*** Block opens ***

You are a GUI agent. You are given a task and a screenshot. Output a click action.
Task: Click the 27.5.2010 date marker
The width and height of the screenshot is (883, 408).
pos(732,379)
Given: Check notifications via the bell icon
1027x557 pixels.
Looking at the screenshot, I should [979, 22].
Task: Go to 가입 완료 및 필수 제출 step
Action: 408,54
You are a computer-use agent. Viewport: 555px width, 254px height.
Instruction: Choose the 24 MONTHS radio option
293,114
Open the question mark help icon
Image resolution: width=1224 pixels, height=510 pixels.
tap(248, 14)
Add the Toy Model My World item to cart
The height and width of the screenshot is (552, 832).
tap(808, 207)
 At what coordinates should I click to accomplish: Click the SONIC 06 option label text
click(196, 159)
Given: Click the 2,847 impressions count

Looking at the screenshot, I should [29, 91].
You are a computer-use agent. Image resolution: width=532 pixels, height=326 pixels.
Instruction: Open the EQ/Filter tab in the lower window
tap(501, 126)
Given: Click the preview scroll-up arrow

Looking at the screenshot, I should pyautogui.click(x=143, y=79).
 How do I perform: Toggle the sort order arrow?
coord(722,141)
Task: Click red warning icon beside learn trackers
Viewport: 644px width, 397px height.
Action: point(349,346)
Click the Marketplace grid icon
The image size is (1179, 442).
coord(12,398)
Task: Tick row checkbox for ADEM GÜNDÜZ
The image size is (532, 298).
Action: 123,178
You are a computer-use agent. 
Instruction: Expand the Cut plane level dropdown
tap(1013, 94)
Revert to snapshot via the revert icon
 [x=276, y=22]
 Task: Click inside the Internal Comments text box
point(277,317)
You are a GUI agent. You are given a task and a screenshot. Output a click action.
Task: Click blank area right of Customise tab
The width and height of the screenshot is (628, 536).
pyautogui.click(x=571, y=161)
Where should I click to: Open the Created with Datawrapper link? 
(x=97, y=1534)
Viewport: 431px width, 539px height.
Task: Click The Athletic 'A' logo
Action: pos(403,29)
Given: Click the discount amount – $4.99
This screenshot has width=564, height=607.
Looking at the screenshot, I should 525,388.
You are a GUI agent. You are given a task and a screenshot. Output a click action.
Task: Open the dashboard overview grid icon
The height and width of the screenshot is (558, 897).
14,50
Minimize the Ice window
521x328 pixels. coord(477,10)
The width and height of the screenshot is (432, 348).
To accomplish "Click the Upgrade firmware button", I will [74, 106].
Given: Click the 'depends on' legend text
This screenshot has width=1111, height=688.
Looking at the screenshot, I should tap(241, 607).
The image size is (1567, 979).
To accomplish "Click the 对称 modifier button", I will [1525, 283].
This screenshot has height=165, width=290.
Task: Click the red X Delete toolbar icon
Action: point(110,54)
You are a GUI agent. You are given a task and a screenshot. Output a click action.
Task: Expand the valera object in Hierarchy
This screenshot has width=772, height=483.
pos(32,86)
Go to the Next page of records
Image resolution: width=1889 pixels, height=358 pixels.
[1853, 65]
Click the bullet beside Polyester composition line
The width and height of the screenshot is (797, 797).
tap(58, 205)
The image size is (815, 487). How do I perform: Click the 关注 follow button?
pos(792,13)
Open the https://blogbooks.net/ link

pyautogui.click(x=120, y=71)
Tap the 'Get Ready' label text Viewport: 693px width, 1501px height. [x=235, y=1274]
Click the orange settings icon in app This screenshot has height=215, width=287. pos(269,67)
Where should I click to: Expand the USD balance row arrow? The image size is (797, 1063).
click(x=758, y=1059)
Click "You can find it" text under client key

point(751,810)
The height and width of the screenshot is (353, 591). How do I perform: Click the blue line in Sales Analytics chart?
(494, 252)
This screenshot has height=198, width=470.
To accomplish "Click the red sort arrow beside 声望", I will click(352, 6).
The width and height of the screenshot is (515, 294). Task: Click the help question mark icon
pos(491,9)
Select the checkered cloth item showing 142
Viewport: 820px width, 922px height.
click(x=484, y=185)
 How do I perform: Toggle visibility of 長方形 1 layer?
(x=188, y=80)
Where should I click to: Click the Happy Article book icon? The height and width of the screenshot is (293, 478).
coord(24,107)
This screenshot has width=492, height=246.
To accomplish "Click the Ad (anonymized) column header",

*** Block closes ***

#### Exercise prompt:
Copy every line from the data that includes the string "item".

#### Exercise solution:
Add the Toy Model My World item to cart
Select the checkered cloth item showing 142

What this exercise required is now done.